Pixel coordinate grounding data:
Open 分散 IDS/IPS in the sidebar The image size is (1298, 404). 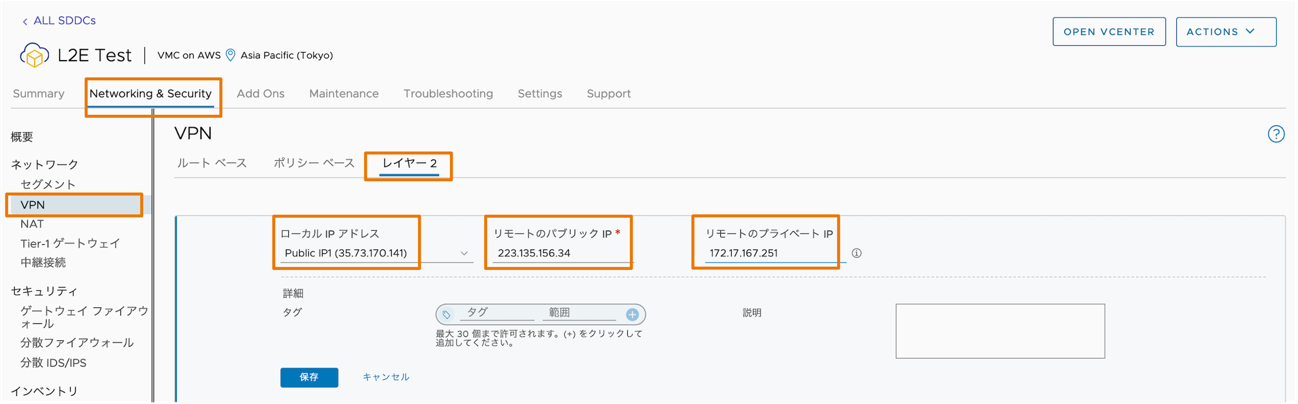click(x=53, y=362)
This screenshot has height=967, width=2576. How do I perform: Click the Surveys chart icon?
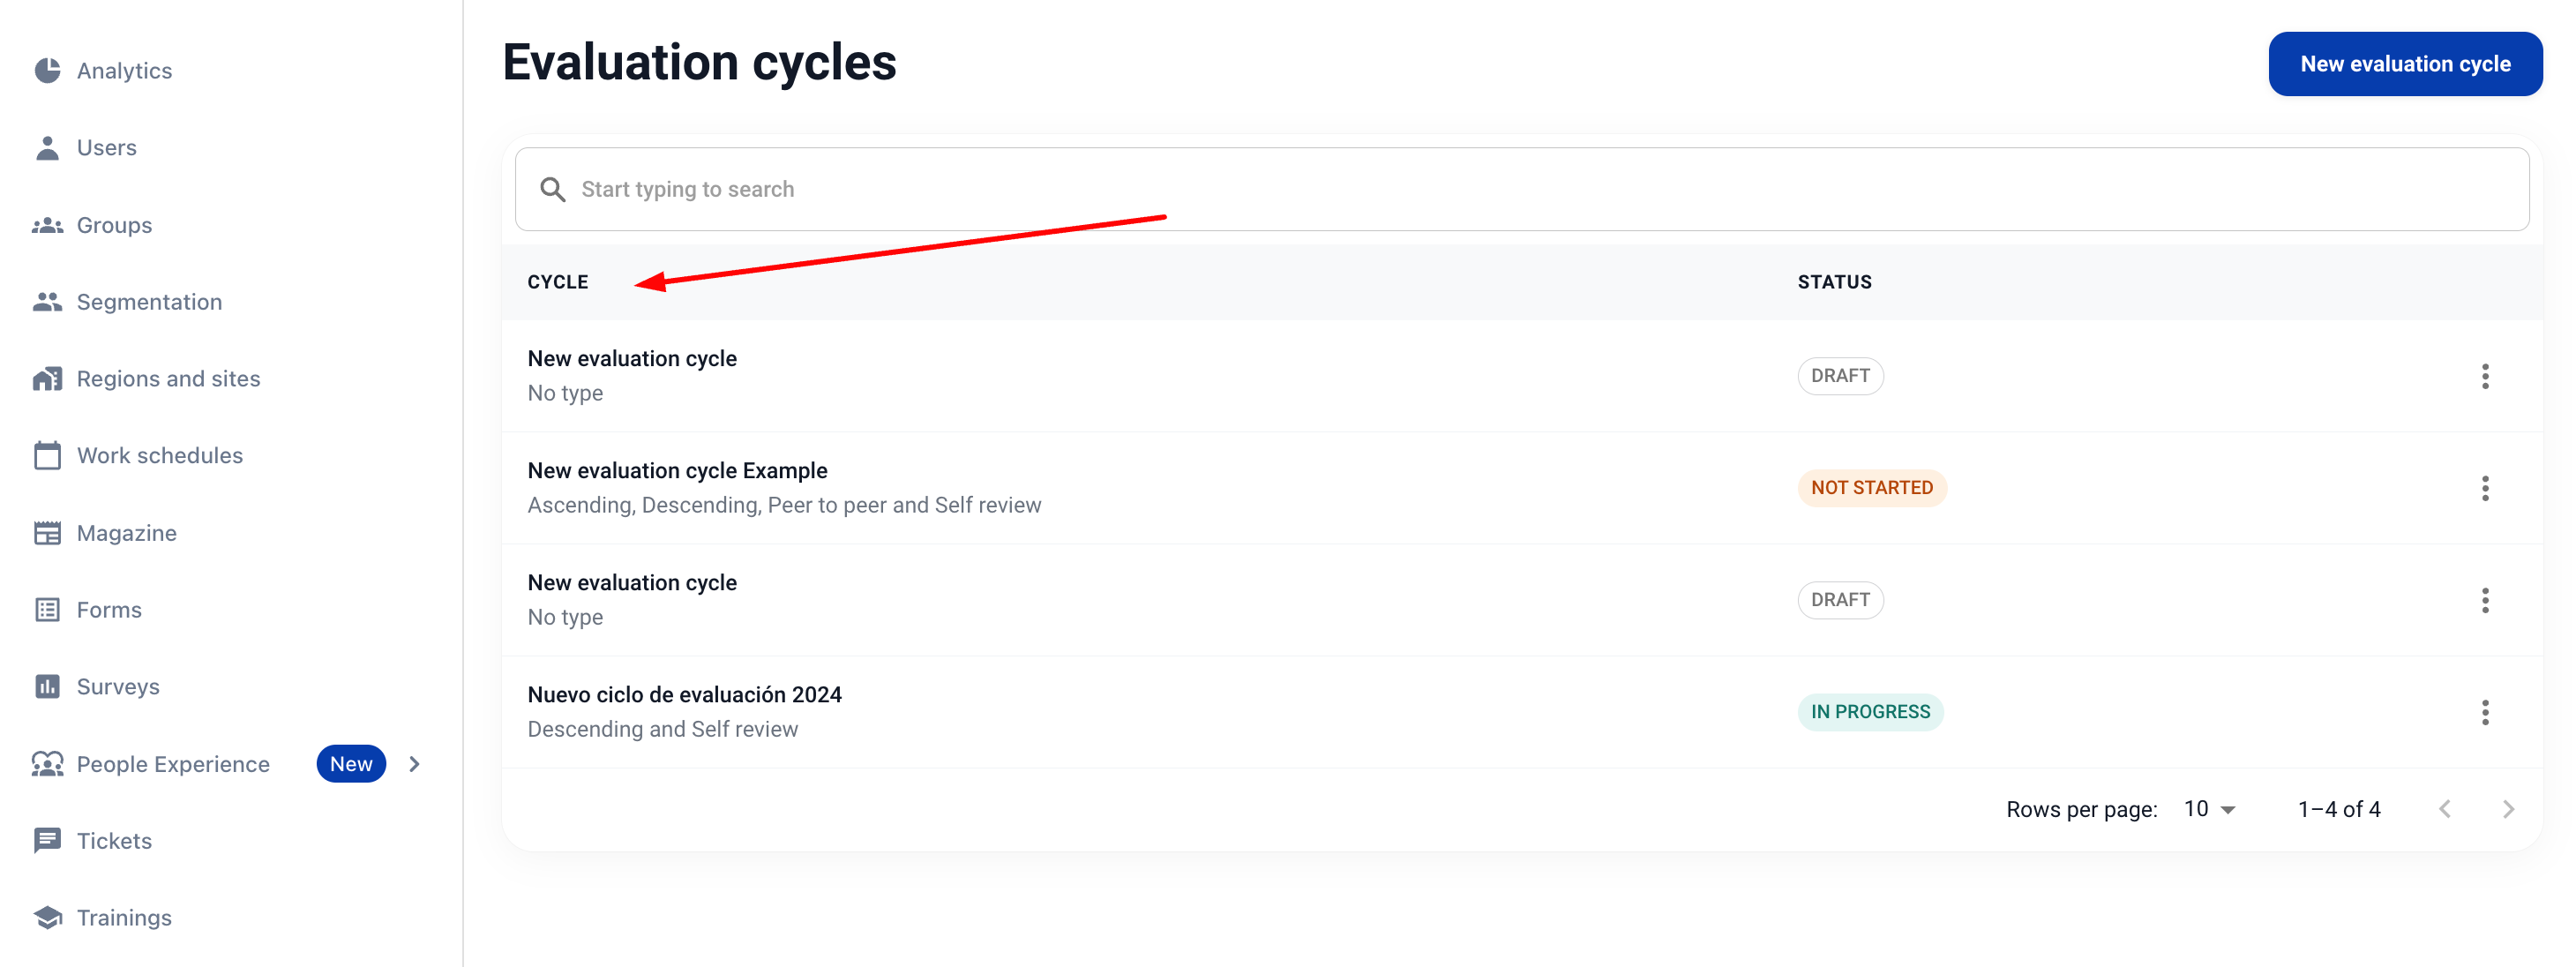[x=47, y=686]
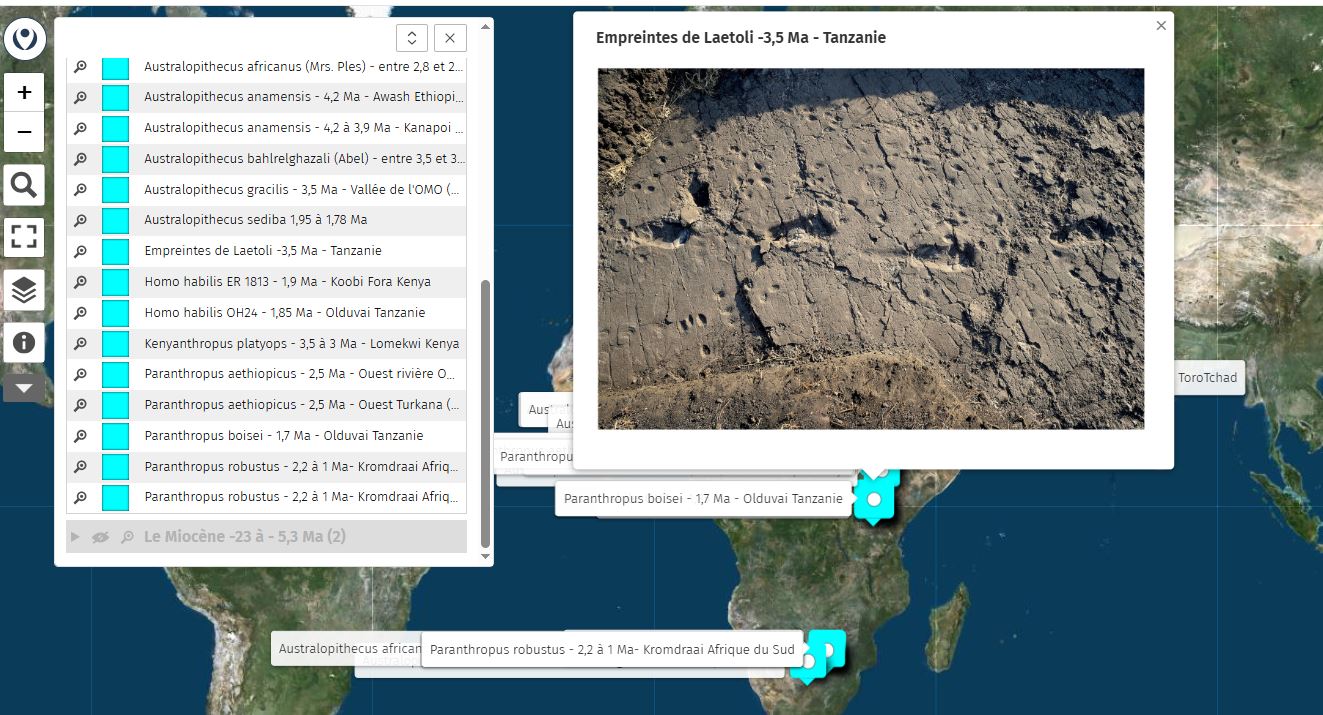Viewport: 1323px width, 715px height.
Task: Open the map search tool
Action: point(24,185)
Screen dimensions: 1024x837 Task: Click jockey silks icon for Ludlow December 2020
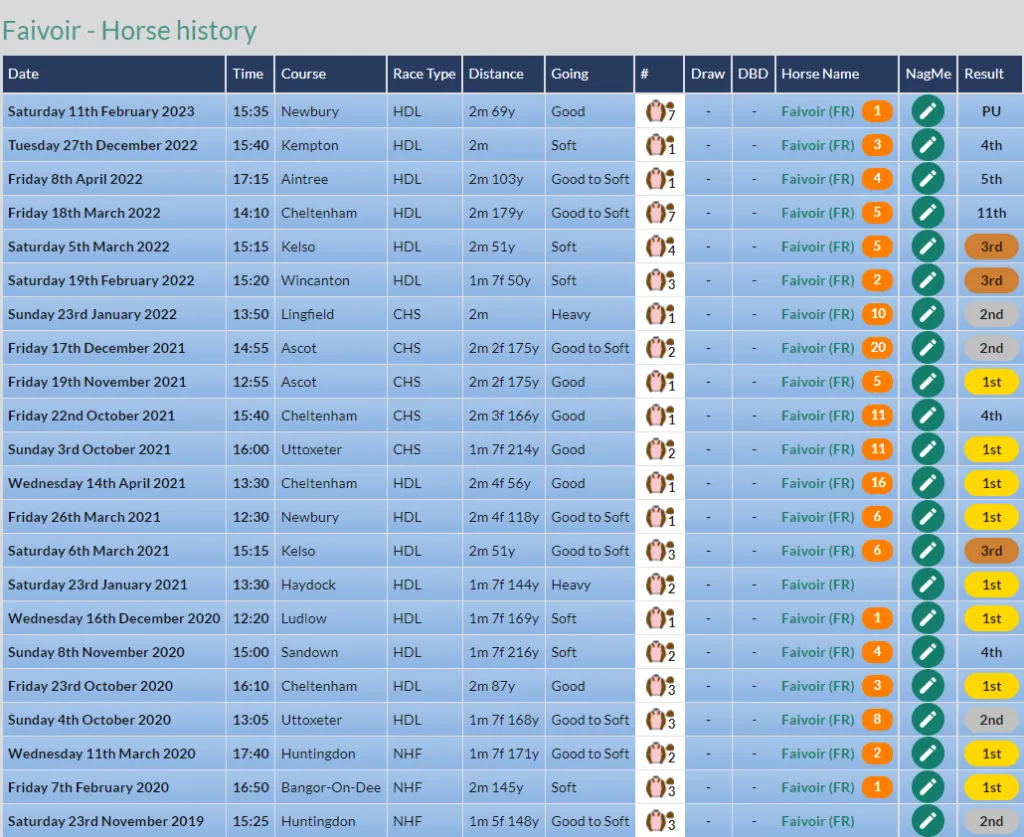(x=660, y=619)
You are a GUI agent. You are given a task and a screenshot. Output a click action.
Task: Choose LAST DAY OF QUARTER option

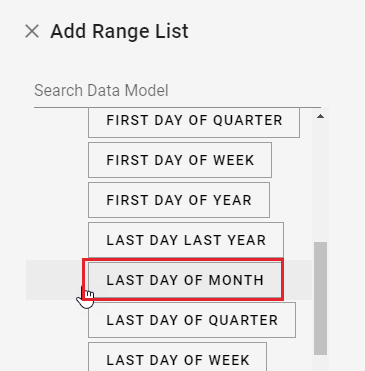[192, 320]
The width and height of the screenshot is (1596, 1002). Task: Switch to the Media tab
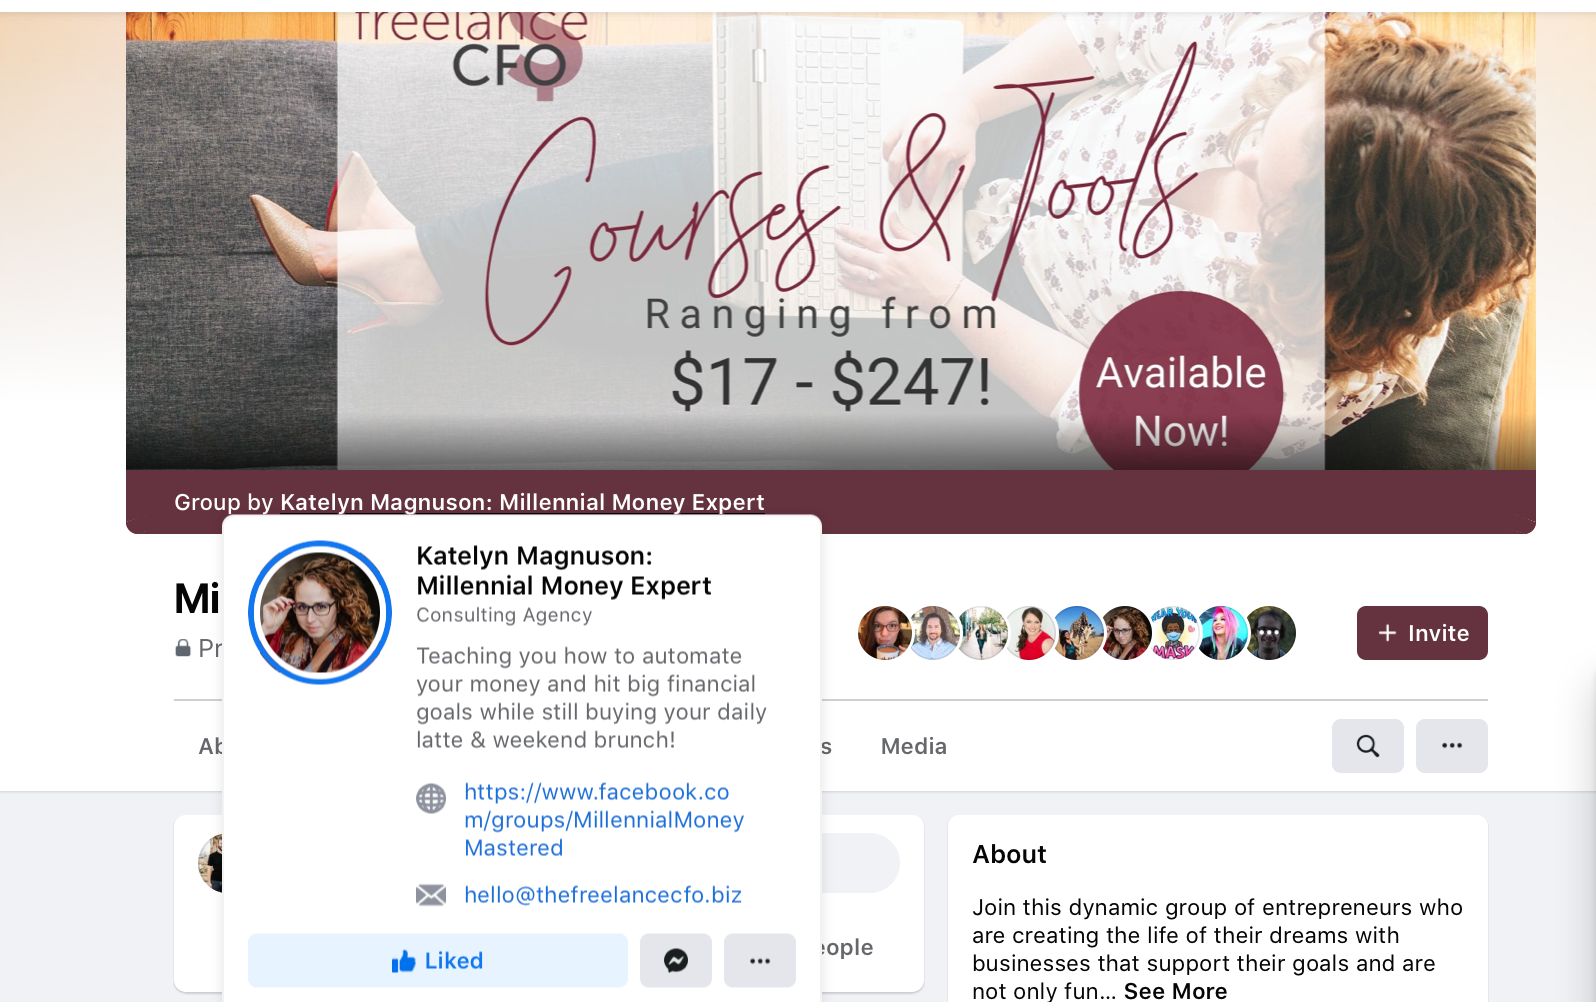[914, 746]
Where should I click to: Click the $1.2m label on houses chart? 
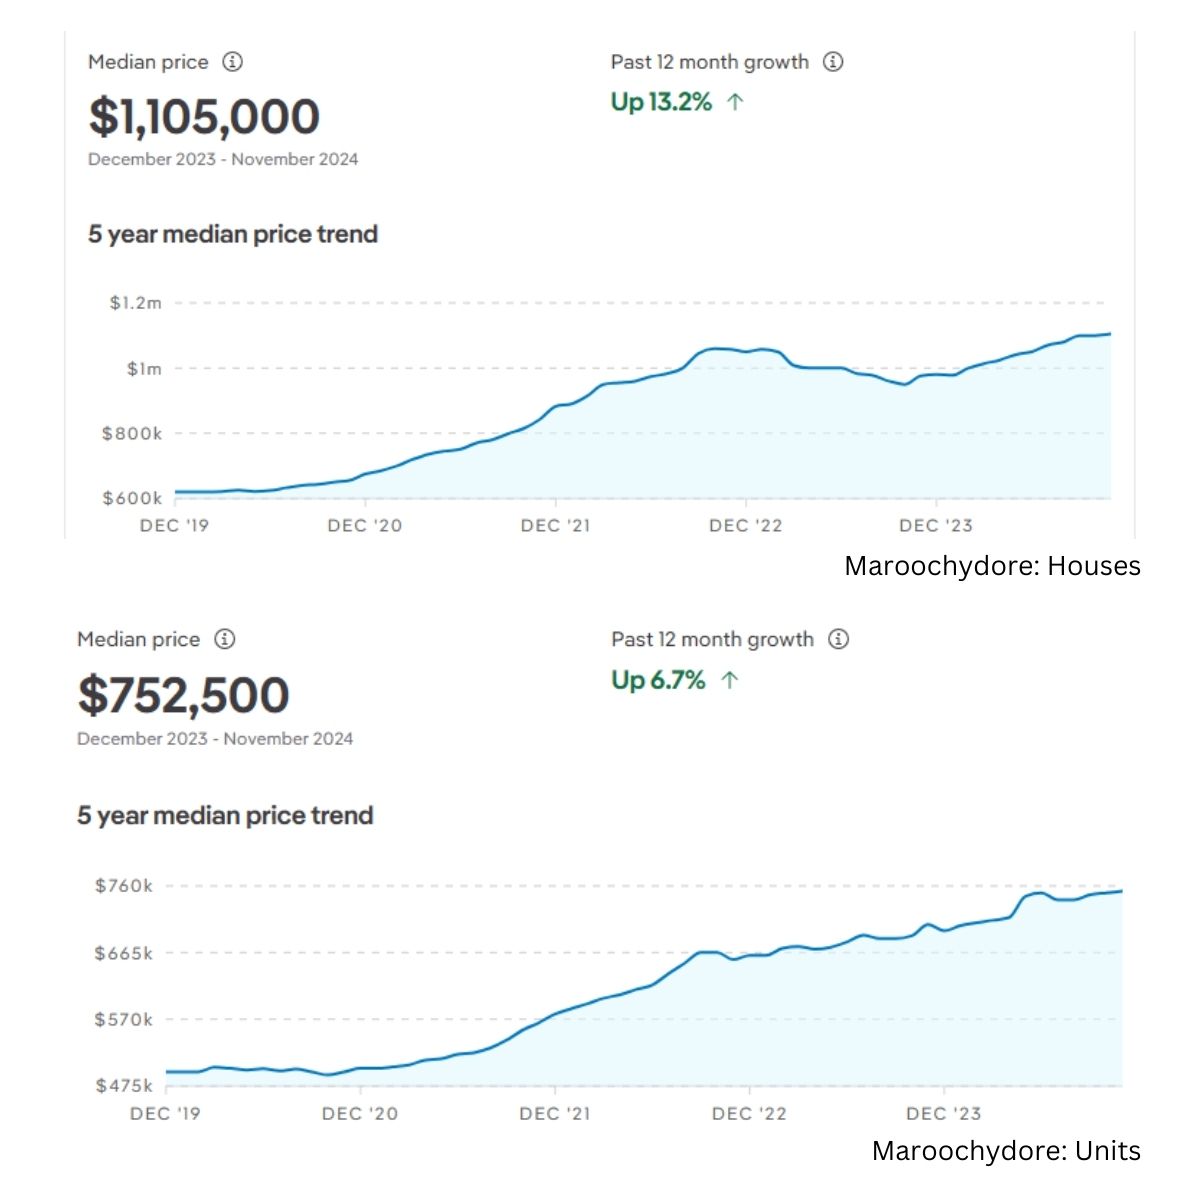[135, 303]
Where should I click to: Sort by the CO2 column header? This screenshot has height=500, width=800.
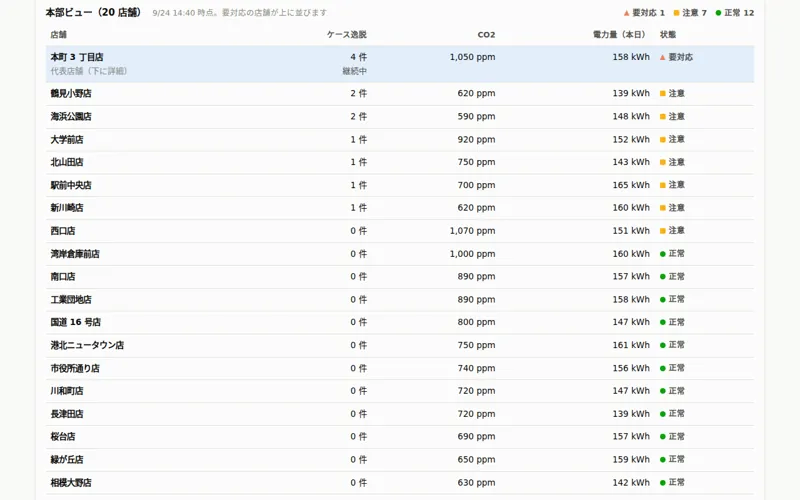(x=486, y=35)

_What to do_: From the line with "Where should I click to: Sort" down to the last line of the entries above, set down every line exactly, apart from the pictures.

_Answer section_:
Where should I click to: Sort by the CO2 column header? This screenshot has height=500, width=800.
(x=486, y=35)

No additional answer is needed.